Stored data entries
/---

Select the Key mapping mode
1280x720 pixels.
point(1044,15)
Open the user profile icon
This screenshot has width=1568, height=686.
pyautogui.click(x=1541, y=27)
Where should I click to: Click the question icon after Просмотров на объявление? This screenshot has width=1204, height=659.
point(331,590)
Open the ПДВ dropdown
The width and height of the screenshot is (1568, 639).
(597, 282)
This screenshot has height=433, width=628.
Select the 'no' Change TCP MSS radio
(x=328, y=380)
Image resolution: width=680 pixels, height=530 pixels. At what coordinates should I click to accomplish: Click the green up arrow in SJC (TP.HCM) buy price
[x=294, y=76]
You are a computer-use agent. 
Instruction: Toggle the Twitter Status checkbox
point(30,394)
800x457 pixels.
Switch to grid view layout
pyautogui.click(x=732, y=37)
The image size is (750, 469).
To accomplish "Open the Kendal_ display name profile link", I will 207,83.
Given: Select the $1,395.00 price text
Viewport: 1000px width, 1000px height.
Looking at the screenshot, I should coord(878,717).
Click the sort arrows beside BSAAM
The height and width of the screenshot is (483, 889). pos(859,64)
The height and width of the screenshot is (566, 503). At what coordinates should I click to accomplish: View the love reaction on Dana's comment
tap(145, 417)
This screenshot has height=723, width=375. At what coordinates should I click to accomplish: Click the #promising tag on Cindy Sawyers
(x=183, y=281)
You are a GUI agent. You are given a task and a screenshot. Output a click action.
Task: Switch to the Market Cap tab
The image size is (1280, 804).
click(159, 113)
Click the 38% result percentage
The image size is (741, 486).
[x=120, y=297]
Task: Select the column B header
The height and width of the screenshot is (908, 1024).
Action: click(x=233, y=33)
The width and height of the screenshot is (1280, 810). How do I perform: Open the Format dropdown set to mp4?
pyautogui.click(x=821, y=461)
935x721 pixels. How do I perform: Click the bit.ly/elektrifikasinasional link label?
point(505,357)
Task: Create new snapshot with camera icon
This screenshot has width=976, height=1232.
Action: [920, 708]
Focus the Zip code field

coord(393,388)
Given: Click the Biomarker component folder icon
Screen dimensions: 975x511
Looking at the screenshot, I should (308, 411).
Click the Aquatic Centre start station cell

\---

§ **Your task**
Pull out every line in the data above that has the word "agent".

§ **Result of this exercise**
You are a computer-use agent. 
You are a GUI agent. You are given a task and a screenshot. Output a click action.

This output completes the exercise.